SydneyK 09-09-2007 02:26 PM

Quote:

Originally Posted by SigmaTri2008 (Post 1515682)
Hypothetically speaking..

Say there was a chapter of a sorority who had 2 women who's image standards were extremely low. So low, that they are having a negative impact. These two women should never have been voted into the sorority, but they were anyway due to drama.

Are you sure the negative impact is because of the image problem, and not because of the perception that the women were extended bids only because of drama?

Do the women you're referring to (hypothetically) know that their sisters think "they should never have been voted into the sorority"? If so, I'd suspect the negativity might be stemming from that instead of their "low image standards" (whatever that means).

At least, I know if my sisters said, "We should never have voted in Sydney; damn drama, anyway!" I'd probably have had a pretty negative impact on my sorority. :(

adpiucf 09-09-2007 02:29 PM

I think you should approach with an all-chapter workshop or series of workshops that discuss self-respect, serving as a PR ambassador for the chapter, nutrition and fitness, and celebrating diversity.

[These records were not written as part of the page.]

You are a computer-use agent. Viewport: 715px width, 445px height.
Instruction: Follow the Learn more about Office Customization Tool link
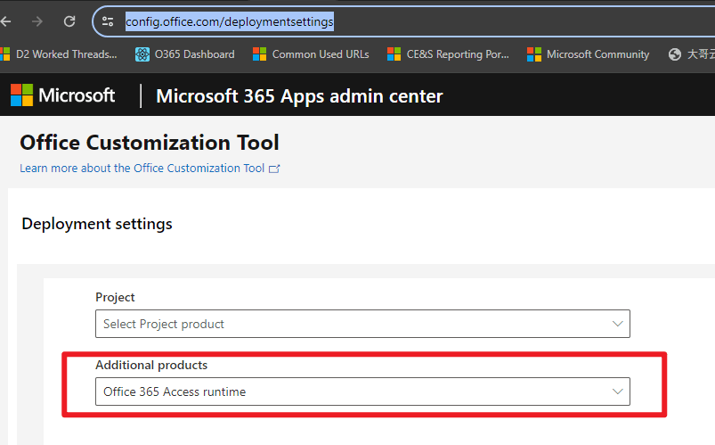[x=142, y=169]
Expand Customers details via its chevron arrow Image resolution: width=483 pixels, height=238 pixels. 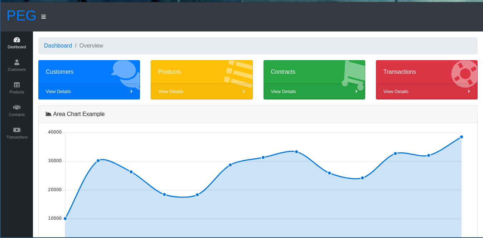[x=131, y=91]
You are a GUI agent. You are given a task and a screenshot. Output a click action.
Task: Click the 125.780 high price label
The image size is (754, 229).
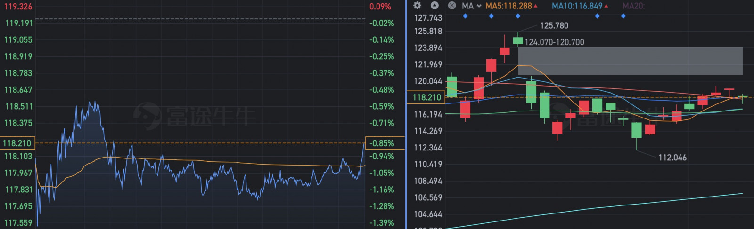(554, 26)
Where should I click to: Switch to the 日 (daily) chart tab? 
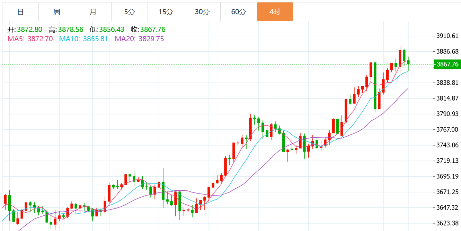click(20, 12)
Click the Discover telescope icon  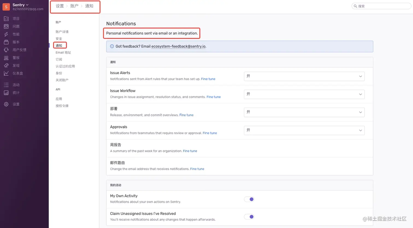coord(6,66)
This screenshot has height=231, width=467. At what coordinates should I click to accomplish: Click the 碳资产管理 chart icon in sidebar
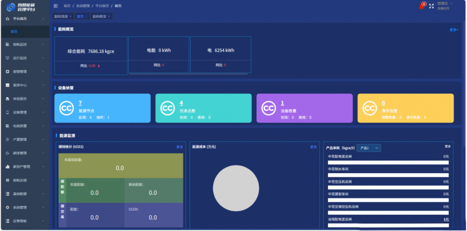click(x=7, y=167)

After these workshops, adopt these ideas into your chapter bylaws so they can be enforced.

I PM'd you with some ideas.

kathykd2005 09-09-2007 02:29 PM

Quote:

Originally Posted by SydneyK (Post 1515832)
Are you sure the negative impact is because of the image problem, and not because of the perception that the women were extended bids only because of drama?

Do the women you're referring to (hypothetically) know that their sisters think "they should never have been voted into the sorority"? If so, I'd suspect the negativity might be stemming from that instead of their "low image standards" (whatever that means).

At least, I know if my sisters said, "We should never have voted in Sydney; damn drama, anyway!" I'd probably have had a pretty negative impact on my sorority. :(

Yep, I probably would have, too. Unfortunately, I've known of cases where this happened. Those individuals either ended up leaving their GLO, or causing problems within the house so much that they were asked to leave. No one should ever KNOW about "drama" regarding whether or not they should have gotten into the house. That is part of MS, and should stay there.